== Information shown
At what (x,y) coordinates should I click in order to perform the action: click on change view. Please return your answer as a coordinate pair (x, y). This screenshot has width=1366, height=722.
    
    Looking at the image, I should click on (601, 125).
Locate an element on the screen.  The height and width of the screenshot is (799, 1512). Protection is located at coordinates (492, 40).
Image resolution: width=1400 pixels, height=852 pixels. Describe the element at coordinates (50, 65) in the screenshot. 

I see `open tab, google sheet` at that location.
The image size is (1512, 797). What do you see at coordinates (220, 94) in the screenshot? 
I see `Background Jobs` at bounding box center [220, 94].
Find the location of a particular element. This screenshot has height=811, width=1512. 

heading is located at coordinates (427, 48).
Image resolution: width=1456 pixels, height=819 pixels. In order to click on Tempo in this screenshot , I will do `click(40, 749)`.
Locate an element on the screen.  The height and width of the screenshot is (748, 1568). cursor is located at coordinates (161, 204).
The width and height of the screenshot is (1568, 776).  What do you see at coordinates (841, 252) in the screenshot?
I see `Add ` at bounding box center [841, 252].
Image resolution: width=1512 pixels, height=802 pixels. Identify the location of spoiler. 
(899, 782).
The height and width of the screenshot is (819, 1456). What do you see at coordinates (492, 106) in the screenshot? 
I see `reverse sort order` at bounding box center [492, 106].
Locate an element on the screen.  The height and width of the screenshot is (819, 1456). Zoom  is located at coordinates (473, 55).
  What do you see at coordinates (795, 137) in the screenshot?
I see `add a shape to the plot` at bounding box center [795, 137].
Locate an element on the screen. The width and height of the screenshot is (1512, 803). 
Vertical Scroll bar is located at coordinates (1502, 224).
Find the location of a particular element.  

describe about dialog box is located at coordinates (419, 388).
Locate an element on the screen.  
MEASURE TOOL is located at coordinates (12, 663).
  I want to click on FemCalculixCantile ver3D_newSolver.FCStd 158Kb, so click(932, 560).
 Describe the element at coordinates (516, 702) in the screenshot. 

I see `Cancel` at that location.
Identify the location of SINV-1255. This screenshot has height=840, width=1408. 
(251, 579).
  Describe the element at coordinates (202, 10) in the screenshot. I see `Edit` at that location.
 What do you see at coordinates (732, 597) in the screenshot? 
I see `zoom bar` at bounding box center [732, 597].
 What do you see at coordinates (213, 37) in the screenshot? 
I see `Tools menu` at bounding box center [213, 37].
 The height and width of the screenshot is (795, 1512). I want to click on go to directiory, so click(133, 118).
====
Copy every one of the entries above without changing a single character.

At what (x,y) coordinates should I click in order to perform the action: click on change view. Please return your answer as a coordinate pair (x, y). This screenshot has width=1366, height=722.
    
    Looking at the image, I should click on (601, 125).
Locate an element on the screen.  The height and width of the screenshot is (799, 1512). Protection is located at coordinates (492, 40).
Image resolution: width=1400 pixels, height=852 pixels. Describe the element at coordinates (50, 65) in the screenshot. 

I see `open tab, google sheet` at that location.
The image size is (1512, 797). What do you see at coordinates (220, 94) in the screenshot? 
I see `Background Jobs` at bounding box center [220, 94].
Find the location of a particular element. This screenshot has height=811, width=1512. 

heading is located at coordinates (427, 48).
Image resolution: width=1456 pixels, height=819 pixels. In order to click on Tempo in this screenshot , I will do `click(40, 749)`.
Locate an element on the screen.  The height and width of the screenshot is (748, 1568). cursor is located at coordinates (161, 204).
The width and height of the screenshot is (1568, 776).  What do you see at coordinates (841, 252) in the screenshot?
I see `Add ` at bounding box center [841, 252].
Image resolution: width=1512 pixels, height=802 pixels. Identify the location of spoiler. 
(899, 782).
The height and width of the screenshot is (819, 1456). What do you see at coordinates (492, 106) in the screenshot? 
I see `reverse sort order` at bounding box center [492, 106].
Locate an element on the screen.  The height and width of the screenshot is (819, 1456). Zoom  is located at coordinates (473, 55).
  What do you see at coordinates (795, 137) in the screenshot?
I see `add a shape to the plot` at bounding box center [795, 137].
Locate an element on the screen. The width and height of the screenshot is (1512, 803). 
Vertical Scroll bar is located at coordinates (1502, 224).
Find the location of a particular element.  

describe about dialog box is located at coordinates (419, 388).
Locate an element on the screen.  
MEASURE TOOL is located at coordinates (12, 663).
  I want to click on FemCalculixCantile ver3D_newSolver.FCStd 158Kb, so click(932, 560).
 Describe the element at coordinates (516, 702) in the screenshot. 

I see `Cancel` at that location.
Identify the location of SINV-1255. This screenshot has height=840, width=1408. 
(251, 579).
  Describe the element at coordinates (202, 10) in the screenshot. I see `Edit` at that location.
 What do you see at coordinates (732, 597) in the screenshot? 
I see `zoom bar` at bounding box center [732, 597].
 What do you see at coordinates (213, 37) in the screenshot? 
I see `Tools menu` at bounding box center [213, 37].
 The height and width of the screenshot is (795, 1512). I want to click on go to directiory, so click(133, 118).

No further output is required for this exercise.